While he offered biting criticisms of the team, Osim also showed deep concern for staff and players. “As manager, I must weigh the consequences of my decisions,” he reflected. “When I take someone out of the starting lineup or have to cut a person from the team, I have to keep in mind how this will impact the livelihood of the player and his family.”

Osim also kept fans close to his heart. He saw them as the very reason why professional soccer exists in the first place, and he considered it his responsibility to build a team that lived up to their expectations.

People gather at the cemetery during Osim’s funeral to say their farewells. (Courtesy of the author)
People gather at the cemetery during Osim’s funeral to say their farewells. (Courtesy of the author)

Even after Osim left Japan, the country remained dear to him. Japanese were moved by his words of encouragement following the Great East Japan Earthquake in 2011. “Now is a time for strength and solidarity,” he said in a short, powerful message that reflected his own experience with calamity. Osim knew what it was to have his home torn apart. He had spent over two years in Athens, Greece, during the Bosnian War (1992–95) and other conflicts that followed the breakup of Yugoslavia combing the airwaves at night with an amateur radio in search of the whereabouts of family members caught up in the strife.

“I wanted to be of service to people,” reflected Osim following Japan’s triple disaster. “I wasn’t sure how to go about this because of my health, but having lived through a catastrophe myself, I wanted to show support and impress on victims that they weren’t alone.” He expressed the need for communities to come together during troubled times. “To overcome difficulties, whether the result of accident and illness or earthquake and tsunami, people need to band together.”

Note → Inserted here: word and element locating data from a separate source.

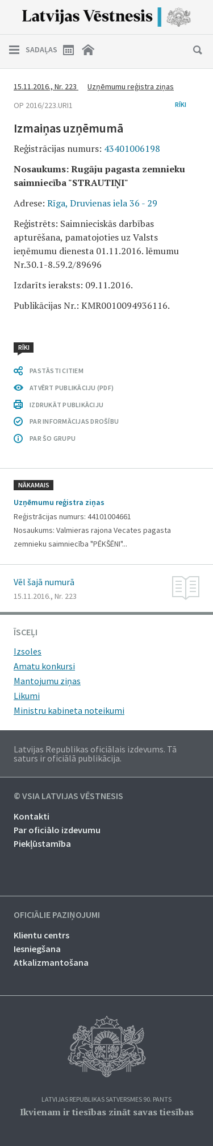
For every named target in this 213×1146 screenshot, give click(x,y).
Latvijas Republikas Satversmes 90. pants (106, 1099)
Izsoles (27, 651)
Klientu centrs (41, 935)
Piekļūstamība (42, 843)
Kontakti (31, 816)
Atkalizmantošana (51, 962)
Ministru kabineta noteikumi (69, 710)
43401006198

In his message, Osim stressed to survivors that things would improve. “While the scars of the earthquake will remain, it’s possible to rebuild and live normally again.”

At 191 centimeters tall, Osim had an intimidating presence that was made all the more daunting by his penetrating gaze. To many he embodied the traits of the traditional Japanese patriarch, his tough words and hard exterior barely hiding a deeply compassionate heart. Osim, may you rest in peace.

Ivica OSIM

Born in 1941 in Sarajevo in the former Yugoslavia (now Bosnia and Herzegovina). As a member of the Yugoslavia national soccer team, he participated in the 1964 Tokyo Olympics and helped the team to a second-place finish at UEFA Euro 1968, winning selection to the Team of the Tournament. Appointed manager of Yugoslavia in 1986 and led the team to the quarterfinals of the 1990 FIFA World Cup. Took over as manager of JEF United Ichihara in January 2003. Won the 2005 J. League Cup. Appointed manager of the Japanese national team in July 2006, posting a record of 12 wins, 3 losses, and 5 draws before stepping down in November 2007 after suffering a stroke. In 2011 he become president of the committee overseeing the Football Association of Bosnia and Herzegovina and worked to lift the country’s suspension from international competition. In 2016, received the Order of the Rising Sun, Gold Rays with Rosette from the Japanese government. Died at his home in Graz, Austria, on May 1, 2022.